What chance of borrowing capital have these ten thousand persons, who are forbidden to borrow, except from this one soulless person, who has so little to lend?

If money lenders must be soulless—as, perhaps, to some extent, they must be—it is certainly of the utmost importance that there be so many of them, and that they may have so much money to lend, as that they may be necessitated, by their own selfishness, to compete with each other, and thus save the borrowers from their extortions.

But the "National" system says, not only that the money lender shall be a soulless person, and one having only a little money to lend, but that he shall also have the whole field—a field of 10,000 borrowers—entirely to himself!

It says that this soulless person shall have this whole field to himself, notwithstanding he has so little money to lend, and notwithstanding there are many other persons standing by, having, in the aggregate, fifty times as much money to lend as he; and desiring to lend it at one half, or one third, the rates he is demanding, and extorting!

It says, too, that he shall have this whole field to himself, notwithstanding that ninety-nine one-hundredths of those who desire to borrow, are sent away empty! and are thereby condemned—so far as such a system can condemn them—to inevitable poverty!

Section 2.

But further. Each one of these 2,000 legal, or artificial, persons, who alone are permitted to lend money, is made up of, say, fifty actual, or natural, persons, to whom alone, it is well known, that this legal person will lend it!

These 2,000 legal persons, then, who alone are permitted to lend money, are made up of 100,000 actual persons, who alone are to borrow it.

These 100,000 actual persons, who compose the legal persons, do not, then, become bankers because they have money to lend to others, but only because they themselves want to borrow!

Thus when the system says that they alone shall lend, it virtually says that they alone shall borrow; because it is well known that, in practice, they will lend only to themselves.

In short, it says that only these 100,000 men—or one in four hundred of the population—shall have liberty either to lend, or borrow, capital! Such capital as is indispensable to every producer of wealth, if he would control his own industry, or make his labor most productive.

Consequently, it says, practically—so far as it is in its power to say—that only one person in four hundred of the population shall be permitted to have capital; or, consequently, to labor directly for himself; and that all the rest of the four hundred shall be compelled to labor for this one, at such occupations, and for such wages, as he shall see fit to dictate.

In short, the system says—as far as it can say—that only 100,000 persons—only one person in four hundred of the population—shall be suffered to have any money! And, consequently, that all the property and labor of the thirty-nine million nine hundred thousand (39,900,000) persons shall be under the practical, and nearly absolute, control of these 100,000 persons! It says that thirty-nine million nine hundred thousand (39,900,000) persons shall be in a state of industrial and commercial servitude (to the 100,000), elevated but one degree above that of chattel slavery.
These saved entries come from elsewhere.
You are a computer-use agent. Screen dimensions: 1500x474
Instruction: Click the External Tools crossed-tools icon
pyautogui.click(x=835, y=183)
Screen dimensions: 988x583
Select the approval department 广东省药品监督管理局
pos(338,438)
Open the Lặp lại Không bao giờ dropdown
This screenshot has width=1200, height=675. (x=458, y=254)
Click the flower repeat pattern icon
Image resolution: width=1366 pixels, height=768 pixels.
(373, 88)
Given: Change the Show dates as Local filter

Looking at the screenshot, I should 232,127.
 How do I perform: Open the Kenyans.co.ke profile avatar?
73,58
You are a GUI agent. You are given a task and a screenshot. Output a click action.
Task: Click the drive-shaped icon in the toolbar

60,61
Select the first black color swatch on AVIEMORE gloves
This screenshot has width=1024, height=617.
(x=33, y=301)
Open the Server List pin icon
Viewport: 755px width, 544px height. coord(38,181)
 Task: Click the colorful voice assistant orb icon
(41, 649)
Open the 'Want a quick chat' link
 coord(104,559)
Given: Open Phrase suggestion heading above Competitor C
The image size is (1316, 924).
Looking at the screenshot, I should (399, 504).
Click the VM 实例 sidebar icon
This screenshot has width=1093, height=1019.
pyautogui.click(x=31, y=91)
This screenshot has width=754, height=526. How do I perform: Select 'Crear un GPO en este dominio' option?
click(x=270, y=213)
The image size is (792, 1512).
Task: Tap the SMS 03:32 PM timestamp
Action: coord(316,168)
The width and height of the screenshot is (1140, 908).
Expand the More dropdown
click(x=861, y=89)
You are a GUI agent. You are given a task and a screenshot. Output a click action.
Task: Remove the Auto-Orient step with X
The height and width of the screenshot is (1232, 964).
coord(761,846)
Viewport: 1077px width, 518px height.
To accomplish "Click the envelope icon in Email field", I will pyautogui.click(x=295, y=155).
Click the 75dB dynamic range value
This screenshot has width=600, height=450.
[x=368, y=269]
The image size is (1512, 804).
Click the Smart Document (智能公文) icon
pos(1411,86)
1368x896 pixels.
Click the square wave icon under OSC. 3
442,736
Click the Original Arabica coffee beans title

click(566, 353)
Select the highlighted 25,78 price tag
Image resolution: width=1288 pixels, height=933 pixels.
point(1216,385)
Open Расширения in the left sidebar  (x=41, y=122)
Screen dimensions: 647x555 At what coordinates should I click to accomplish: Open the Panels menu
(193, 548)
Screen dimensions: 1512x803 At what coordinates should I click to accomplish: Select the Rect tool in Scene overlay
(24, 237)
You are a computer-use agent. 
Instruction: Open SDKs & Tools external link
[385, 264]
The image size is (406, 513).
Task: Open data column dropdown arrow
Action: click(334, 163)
And this scheme is substantially carried out in practice. These 100,000 men call themselves "the business men" of the country. By this it is meant, not that they are the producers of wealth, but only that they alone handle the money! Other persons are permitted to sell only to them! to buy only of them! to labor only for them! and to sell to, buy of, and labor for, them, only at such prices as these 100,000 shall dictate.

These 100,000 so called "business men," not only own the government, but they are the government. Congress is made up of them, and their tools. And they hold all the other departments of the government in their hands. Their sole purpose is power and plunder; and they suffer no constitutional or natural law to stand in the way of their rapacity.

How many times, during the last presidential canvass, were we told that "the business men" of the country wished things to remain as they were? Having gathered all power into their own hands, having subjected all the property and all the labor of the country to their service and control, who can wonder that they were content with things as they were? That they did not desire any change? And their money and their frauds being omnipotent in carrying elections, there was no change.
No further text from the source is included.